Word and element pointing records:
..........

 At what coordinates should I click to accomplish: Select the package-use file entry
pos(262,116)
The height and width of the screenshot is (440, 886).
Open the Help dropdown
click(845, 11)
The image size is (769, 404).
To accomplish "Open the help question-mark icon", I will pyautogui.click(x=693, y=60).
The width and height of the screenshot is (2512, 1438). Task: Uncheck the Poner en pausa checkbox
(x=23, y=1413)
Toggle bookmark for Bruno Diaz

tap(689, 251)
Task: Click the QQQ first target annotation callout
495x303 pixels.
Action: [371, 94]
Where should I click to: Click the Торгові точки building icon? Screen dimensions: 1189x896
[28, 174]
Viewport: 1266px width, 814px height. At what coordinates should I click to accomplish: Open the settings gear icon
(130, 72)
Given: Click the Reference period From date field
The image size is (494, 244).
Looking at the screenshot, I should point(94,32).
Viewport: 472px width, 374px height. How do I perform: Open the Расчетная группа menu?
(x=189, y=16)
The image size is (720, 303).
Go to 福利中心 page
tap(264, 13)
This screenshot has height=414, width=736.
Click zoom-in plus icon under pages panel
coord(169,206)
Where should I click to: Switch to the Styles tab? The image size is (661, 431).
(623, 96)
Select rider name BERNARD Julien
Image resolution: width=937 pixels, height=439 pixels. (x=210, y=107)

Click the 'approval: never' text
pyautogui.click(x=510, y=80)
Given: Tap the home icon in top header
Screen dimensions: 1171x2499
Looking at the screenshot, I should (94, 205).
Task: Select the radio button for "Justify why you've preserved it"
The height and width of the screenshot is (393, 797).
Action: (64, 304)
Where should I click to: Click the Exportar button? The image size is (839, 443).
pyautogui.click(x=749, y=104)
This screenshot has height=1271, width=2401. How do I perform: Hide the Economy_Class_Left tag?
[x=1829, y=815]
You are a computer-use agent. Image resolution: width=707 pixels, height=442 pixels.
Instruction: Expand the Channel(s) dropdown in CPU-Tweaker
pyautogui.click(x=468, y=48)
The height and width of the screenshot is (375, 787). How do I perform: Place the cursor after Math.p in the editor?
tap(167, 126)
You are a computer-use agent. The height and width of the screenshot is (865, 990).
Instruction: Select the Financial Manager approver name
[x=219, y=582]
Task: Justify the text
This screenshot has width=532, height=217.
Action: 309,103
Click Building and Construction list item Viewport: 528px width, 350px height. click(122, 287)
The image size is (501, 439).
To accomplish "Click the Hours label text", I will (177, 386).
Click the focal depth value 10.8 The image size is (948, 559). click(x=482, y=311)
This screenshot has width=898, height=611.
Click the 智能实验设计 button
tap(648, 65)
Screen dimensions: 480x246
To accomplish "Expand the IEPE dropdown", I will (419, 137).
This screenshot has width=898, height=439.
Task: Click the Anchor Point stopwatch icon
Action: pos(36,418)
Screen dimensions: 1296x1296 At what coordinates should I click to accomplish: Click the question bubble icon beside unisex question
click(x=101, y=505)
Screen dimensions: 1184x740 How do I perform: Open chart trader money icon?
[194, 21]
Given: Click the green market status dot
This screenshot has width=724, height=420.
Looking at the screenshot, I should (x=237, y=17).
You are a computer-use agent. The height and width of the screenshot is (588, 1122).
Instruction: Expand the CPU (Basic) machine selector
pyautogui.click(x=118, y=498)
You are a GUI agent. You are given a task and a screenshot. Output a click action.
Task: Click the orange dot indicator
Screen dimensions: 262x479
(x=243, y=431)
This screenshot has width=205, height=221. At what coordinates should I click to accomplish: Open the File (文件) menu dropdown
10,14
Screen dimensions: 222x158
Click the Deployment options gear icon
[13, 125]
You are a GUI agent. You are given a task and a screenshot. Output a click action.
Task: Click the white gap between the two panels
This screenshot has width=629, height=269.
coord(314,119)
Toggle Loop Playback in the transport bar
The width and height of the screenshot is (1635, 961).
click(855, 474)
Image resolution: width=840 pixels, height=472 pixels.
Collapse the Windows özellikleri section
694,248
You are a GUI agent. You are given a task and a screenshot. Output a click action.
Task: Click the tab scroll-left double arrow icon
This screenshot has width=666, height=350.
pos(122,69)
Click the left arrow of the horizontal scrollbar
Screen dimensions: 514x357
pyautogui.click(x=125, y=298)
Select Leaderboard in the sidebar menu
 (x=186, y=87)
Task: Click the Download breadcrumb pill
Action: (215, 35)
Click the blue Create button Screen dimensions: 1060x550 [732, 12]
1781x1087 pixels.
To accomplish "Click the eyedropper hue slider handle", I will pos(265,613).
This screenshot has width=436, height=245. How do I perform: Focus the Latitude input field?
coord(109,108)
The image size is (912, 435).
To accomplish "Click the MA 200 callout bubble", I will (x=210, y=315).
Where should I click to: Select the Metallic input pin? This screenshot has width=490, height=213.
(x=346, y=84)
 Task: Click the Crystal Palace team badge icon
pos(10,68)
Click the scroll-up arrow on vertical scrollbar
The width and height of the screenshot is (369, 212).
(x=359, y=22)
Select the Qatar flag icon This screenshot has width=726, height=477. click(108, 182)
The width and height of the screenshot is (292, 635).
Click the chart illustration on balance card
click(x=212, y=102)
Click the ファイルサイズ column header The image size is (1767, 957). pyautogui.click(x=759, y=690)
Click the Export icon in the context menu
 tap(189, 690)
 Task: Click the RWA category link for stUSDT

..........

Swap each "The image size is" for "The image dimensions are" across all the records above and reproduce them with nothing else altered.

Worked solution:
 At what coordinates should I click to accomplish: Select the package-use file entry
pos(262,116)
The height and width of the screenshot is (440, 886).
Open the Help dropdown
click(845, 11)
The image dimensions are (769, 404).
To accomplish "Open the help question-mark icon", I will pyautogui.click(x=693, y=60).
The width and height of the screenshot is (2512, 1438). Task: Uncheck the Poner en pausa checkbox
(x=23, y=1413)
Toggle bookmark for Bruno Diaz

tap(689, 251)
Task: Click the QQQ first target annotation callout
495x303 pixels.
Action: [371, 94]
Where should I click to: Click the Торгові точки building icon? Screen dimensions: 1189x896
[28, 174]
Viewport: 1266px width, 814px height. At what coordinates should I click to accomplish: Open the settings gear icon
(130, 72)
Given: Click the Reference period From date field
The image dimensions are (494, 244).
Looking at the screenshot, I should point(94,32).
Viewport: 472px width, 374px height. How do I perform: Open the Расчетная группа menu?
(x=189, y=16)
The image dimensions are (720, 303).
Go to 福利中心 page
tap(264, 13)
This screenshot has height=414, width=736.
Click zoom-in plus icon under pages panel
coord(169,206)
Where should I click to: Switch to the Styles tab? The image dimensions are (661, 431).
(623, 96)
Select rider name BERNARD Julien
Image resolution: width=937 pixels, height=439 pixels. (x=210, y=107)

Click the 'approval: never' text
pyautogui.click(x=510, y=80)
Given: Tap the home icon in top header
Screen dimensions: 1171x2499
Looking at the screenshot, I should (94, 205).
Task: Select the radio button for "Justify why you've preserved it"
The height and width of the screenshot is (393, 797).
Action: (64, 304)
Where should I click to: Click the Exportar button? The image dimensions are (839, 443).
pyautogui.click(x=749, y=104)
This screenshot has height=1271, width=2401. How do I perform: Hide the Economy_Class_Left tag?
[x=1829, y=815]
You are a computer-use agent. Image resolution: width=707 pixels, height=442 pixels.
Instruction: Expand the Channel(s) dropdown in CPU-Tweaker
pyautogui.click(x=468, y=48)
The height and width of the screenshot is (375, 787). How do I perform: Place the cursor after Math.p in the editor?
tap(167, 126)
You are a computer-use agent. The height and width of the screenshot is (865, 990).
Instruction: Select the Financial Manager approver name
[x=219, y=582]
Task: Justify the text
This screenshot has width=532, height=217.
Action: 309,103
Click Building and Construction list item Viewport: 528px width, 350px height. click(122, 287)
The image dimensions are (501, 439).
To accomplish "Click the Hours label text", I will (177, 386).
Click the focal depth value 10.8 The image dimensions are (948, 559). click(x=482, y=311)
This screenshot has width=898, height=611.
Click the 智能实验设计 button
tap(648, 65)
Screen dimensions: 480x246
To accomplish "Expand the IEPE dropdown", I will (419, 137).
This screenshot has width=898, height=439.
Task: Click the Anchor Point stopwatch icon
Action: pos(36,418)
Screen dimensions: 1296x1296 At what coordinates should I click to accomplish: Click the question bubble icon beside unisex question
click(x=101, y=505)
Screen dimensions: 1184x740 How do I perform: Open chart trader money icon?
[194, 21]
Given: Click the green market status dot
This screenshot has width=724, height=420.
Looking at the screenshot, I should (x=237, y=17).
You are a computer-use agent. The height and width of the screenshot is (588, 1122).
Instruction: Expand the CPU (Basic) machine selector
pyautogui.click(x=118, y=498)
You are a GUI agent. You are given a task and a screenshot. Output a click action.
Task: Click the orange dot indicator
Screen dimensions: 262x479
(x=243, y=431)
This screenshot has width=205, height=221. At what coordinates should I click to accomplish: Open the File (文件) menu dropdown
10,14
Screen dimensions: 222x158
Click the Deployment options gear icon
[13, 125]
You are a GUI agent. You are given a task and a screenshot. Output a click action.
Task: Click the white gap between the two panels
This screenshot has width=629, height=269.
coord(314,119)
Toggle Loop Playback in the transport bar
The width and height of the screenshot is (1635, 961).
click(855, 474)
Image resolution: width=840 pixels, height=472 pixels.
Collapse the Windows özellikleri section
694,248
You are a GUI agent. You are given a task and a screenshot. Output a click action.
Task: Click the tab scroll-left double arrow icon
This screenshot has width=666, height=350.
pos(122,69)
Click the left arrow of the horizontal scrollbar
Screen dimensions: 514x357
pyautogui.click(x=125, y=298)
Select Leaderboard in the sidebar menu
 (x=186, y=87)
Task: Click the Download breadcrumb pill
Action: (215, 35)
Click the blue Create button Screen dimensions: 1060x550 [732, 12]
1781x1087 pixels.
To accomplish "Click the eyedropper hue slider handle", I will pos(265,613).
This screenshot has width=436, height=245. How do I perform: Focus the Latitude input field?
coord(109,108)
The image dimensions are (912, 435).
To accomplish "Click the MA 200 callout bubble", I will (x=210, y=315).
Where should I click to: Select the Metallic input pin? This screenshot has width=490, height=213.
(x=346, y=84)
 Task: Click the Crystal Palace team badge icon
pos(10,68)
Click the scroll-up arrow on vertical scrollbar
The width and height of the screenshot is (369, 212).
(x=359, y=22)
Select the Qatar flag icon This screenshot has width=726, height=477. click(108, 182)
The width and height of the screenshot is (292, 635).
Click the chart illustration on balance card
click(x=212, y=102)
Click the ファイルサイズ column header The image dimensions are (1767, 957). pyautogui.click(x=759, y=690)
Click the Export icon in the context menu
 tap(189, 690)
 Task: Click the RWA category link for stUSDT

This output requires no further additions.